La expresión “las dos Españas” tiene su origen a principios del siglo XX, especialmente, como hemos visto, en Antonio Machado, y se han propuesto para ella diferentes significados: la España de los liberales y la de los carlistas, la de los progresistas y los conservadores, la España industrializada y más urbanizada y la agrícola y rural, la España popular y la España de los caciques y las élites degeneradas… Esta última clasificación vendría, más o menos, a coincidir con la que, según Ortega, separa la España vital de la España oficial. Concretamente, Antonio Machado, en 1912, hablaba de
“La España de charanga y pandereta,cerrado y sacristía,devota de Frascuelo y de María,(…)Esa España inferior que ora y bosteza,vieja y tahúr, zaragatera y triste;esa España inferior que ora y embiste,cuando se digna usar la cabeza”
Y la contraponía a esta otra España:
“Mas otra España nace,la España del cincel y de la maza,con esa eterna juventud que se hacedel pasado macizo de la raza.Una España implacable y redentora,España que alboreacon un hacha en la mano vengadora,España de la rabia y de la idea”

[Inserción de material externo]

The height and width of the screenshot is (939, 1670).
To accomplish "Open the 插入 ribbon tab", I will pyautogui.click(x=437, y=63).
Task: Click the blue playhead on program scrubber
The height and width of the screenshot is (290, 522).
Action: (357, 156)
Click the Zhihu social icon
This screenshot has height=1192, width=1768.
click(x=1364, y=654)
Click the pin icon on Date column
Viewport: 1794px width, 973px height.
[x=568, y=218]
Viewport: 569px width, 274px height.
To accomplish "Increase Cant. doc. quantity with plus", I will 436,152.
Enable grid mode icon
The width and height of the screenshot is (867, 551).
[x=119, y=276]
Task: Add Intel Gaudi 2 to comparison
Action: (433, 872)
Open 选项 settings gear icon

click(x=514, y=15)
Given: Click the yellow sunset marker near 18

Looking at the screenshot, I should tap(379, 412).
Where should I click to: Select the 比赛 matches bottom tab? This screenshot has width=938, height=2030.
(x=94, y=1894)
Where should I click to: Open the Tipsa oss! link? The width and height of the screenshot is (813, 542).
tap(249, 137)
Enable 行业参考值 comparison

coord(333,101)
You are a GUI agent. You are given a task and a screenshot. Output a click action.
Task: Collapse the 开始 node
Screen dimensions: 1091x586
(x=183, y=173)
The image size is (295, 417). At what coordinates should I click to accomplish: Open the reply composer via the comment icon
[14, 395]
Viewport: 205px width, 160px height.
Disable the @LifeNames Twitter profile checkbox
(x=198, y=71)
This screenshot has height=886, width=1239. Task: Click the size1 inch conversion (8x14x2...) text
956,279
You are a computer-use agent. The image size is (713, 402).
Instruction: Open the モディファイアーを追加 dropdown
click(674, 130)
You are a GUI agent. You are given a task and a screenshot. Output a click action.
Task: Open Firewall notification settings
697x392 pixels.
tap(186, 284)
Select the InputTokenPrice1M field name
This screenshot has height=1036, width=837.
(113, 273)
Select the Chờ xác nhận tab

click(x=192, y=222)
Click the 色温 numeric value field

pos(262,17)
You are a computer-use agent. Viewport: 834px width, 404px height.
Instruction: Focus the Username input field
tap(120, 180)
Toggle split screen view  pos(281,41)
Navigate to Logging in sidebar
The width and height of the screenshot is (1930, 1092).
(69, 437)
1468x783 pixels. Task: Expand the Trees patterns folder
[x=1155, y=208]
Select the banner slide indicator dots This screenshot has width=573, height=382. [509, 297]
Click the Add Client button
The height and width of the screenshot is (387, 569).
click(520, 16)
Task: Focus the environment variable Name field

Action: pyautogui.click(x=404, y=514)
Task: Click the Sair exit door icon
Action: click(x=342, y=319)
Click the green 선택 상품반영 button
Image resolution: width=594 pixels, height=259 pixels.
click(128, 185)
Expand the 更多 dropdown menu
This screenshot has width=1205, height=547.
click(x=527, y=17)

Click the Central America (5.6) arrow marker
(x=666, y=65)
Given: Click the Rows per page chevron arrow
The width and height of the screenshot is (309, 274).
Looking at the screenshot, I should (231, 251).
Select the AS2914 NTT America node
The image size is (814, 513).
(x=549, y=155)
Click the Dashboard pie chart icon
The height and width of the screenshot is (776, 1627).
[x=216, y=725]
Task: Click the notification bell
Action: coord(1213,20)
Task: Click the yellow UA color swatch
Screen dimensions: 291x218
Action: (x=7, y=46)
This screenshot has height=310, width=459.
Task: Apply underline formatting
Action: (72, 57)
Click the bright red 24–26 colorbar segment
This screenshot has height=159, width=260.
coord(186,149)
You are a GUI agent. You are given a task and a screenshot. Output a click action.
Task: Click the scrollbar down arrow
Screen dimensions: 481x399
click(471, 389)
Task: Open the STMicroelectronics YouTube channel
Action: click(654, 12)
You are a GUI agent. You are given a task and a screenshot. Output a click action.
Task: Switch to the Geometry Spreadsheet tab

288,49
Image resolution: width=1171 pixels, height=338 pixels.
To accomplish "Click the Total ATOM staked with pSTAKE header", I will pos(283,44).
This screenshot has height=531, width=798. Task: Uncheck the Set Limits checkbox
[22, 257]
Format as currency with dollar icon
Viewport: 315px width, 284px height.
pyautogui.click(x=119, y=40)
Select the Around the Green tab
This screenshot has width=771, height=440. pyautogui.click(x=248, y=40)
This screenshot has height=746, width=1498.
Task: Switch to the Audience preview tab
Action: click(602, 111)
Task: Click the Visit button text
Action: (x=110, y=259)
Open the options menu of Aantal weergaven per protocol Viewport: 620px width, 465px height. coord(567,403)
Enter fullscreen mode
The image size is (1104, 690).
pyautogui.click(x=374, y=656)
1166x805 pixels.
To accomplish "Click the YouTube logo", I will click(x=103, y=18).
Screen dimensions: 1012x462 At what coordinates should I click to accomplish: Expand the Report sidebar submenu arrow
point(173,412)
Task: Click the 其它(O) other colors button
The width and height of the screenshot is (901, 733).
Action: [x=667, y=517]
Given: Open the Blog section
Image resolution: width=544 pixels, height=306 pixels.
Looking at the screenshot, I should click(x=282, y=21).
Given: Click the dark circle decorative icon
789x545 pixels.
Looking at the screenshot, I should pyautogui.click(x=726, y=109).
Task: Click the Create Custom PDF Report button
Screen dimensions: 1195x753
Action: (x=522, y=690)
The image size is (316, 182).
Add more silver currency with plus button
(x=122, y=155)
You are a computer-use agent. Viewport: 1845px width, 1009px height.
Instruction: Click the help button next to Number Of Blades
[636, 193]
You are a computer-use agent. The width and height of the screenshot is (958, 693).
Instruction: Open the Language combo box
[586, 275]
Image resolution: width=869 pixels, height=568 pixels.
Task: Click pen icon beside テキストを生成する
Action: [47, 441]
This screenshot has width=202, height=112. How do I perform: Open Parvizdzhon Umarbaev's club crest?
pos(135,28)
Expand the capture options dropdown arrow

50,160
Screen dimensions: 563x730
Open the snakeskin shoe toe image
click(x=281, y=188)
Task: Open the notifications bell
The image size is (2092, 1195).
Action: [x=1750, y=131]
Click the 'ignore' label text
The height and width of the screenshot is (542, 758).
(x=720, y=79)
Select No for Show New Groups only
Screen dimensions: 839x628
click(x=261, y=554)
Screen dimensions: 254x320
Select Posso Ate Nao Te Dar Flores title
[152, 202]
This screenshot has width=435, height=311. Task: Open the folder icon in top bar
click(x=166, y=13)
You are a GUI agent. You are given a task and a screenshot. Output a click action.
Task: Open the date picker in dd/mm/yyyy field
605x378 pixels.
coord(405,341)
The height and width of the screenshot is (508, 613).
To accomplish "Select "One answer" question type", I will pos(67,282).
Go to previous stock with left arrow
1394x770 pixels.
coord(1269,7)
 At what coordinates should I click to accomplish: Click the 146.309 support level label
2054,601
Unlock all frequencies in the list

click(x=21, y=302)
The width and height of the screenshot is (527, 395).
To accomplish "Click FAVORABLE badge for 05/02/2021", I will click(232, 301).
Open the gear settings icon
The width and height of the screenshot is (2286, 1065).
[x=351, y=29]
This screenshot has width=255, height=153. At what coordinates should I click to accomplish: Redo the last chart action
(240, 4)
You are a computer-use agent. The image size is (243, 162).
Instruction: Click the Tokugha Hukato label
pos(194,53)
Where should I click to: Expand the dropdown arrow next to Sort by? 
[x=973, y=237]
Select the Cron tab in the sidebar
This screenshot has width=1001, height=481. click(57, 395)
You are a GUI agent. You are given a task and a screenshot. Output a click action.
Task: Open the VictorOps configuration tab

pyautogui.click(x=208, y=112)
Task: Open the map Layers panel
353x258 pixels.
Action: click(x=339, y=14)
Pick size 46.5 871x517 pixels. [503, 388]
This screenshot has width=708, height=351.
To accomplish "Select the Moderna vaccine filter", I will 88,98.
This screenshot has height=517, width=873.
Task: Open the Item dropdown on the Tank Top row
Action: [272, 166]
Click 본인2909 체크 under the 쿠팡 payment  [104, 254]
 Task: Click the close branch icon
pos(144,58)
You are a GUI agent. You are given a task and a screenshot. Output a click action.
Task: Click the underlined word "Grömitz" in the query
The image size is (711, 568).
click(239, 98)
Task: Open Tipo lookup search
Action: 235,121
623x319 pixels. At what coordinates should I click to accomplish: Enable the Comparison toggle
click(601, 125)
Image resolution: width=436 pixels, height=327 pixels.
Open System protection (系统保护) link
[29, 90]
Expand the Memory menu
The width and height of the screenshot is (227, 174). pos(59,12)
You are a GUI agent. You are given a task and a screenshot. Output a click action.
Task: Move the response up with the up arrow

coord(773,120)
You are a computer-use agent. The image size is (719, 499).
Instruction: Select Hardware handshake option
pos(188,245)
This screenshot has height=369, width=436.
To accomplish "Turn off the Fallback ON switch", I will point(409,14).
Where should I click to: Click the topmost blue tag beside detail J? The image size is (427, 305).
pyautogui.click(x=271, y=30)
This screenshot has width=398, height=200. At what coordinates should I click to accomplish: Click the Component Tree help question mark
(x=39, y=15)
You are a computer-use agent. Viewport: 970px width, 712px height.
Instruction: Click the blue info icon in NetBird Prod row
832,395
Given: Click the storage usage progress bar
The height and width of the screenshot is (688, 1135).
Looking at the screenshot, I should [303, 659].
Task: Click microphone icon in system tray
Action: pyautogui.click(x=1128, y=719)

Sin embargo, todas estas divisiones de España vendrían a ser subsidiarias respecto de la que acabaría consolidándose como la más definitoria, la que surgió de la crisis del 98, y que no tardó en quedar plasmada como aquella que nos divide entre, por un lado, los que siguen (seguimos) respaldando la idea de España, y por otro, los que padecen de hispanofobia. Nada ha resultado finalmente tan disgregador y atentatorio contra nuestra convivencia y nuestra conformación como estado moderno como esta negación de lo español por una gran parte de españoles. La hispanofobia que resultó de la metabolización de la Leyenda Negra por parte de una de las dos Españas se convirtió en el ingrediente básico de nuestros numerosos nacionalismos disgregadores y el que dio pábulo a buena parte de las ideologías que se consideraron a sí mismas progresistas. Tanto aquellos como estas se fundamentaron en una visión en negativo de la historia de España, y fueron recogiendo diversas parcelas o ramales centrífugos de la misma en los que el proyecto en marcha que supone nuestra nación se habría frustrado si aquellos impulsos centrífugos hubieran prevalecido. Ese proyecto en marcha que es la nación española se ha ido realizando sobre el sustrato de una evolución acumulativa que podríamos hacer arrancar de la romanización y que prosiguió con los visigodos. Se trataría de la misma trayectoria histórica en la que más adelante enraizarían los reinos cristianos (españoles) que se enfrentaron a la invasión musulmana, y que dio un paso decisivo con la unificación (reunificación en gran medida) de esos reinos al llegar al trono los Reyes Católicos, y que no hubiera sido posible sin la referencia de la antigua España visigótica. Desde allí, la nación española comenzó a recorrer (no precisamente con agilidad bajo los Austrias) el trayecto que lleva hacia el estado moderno, y que recibió un impulso decisivo a partir de la Ilustración, en el siglo XVIII. Este impulso modernizador estuvo representado en España por los primeros reyes Borbones, y encontró prolongación en el siglo XIX, a pesar de muchas dificultades, gracias al liberalismo. Finalmente, la trayectoria histórica que ha desembocado en la conformación de las sociedades modernas ha debido de pasar por la generalización del libre mercado y la democracia.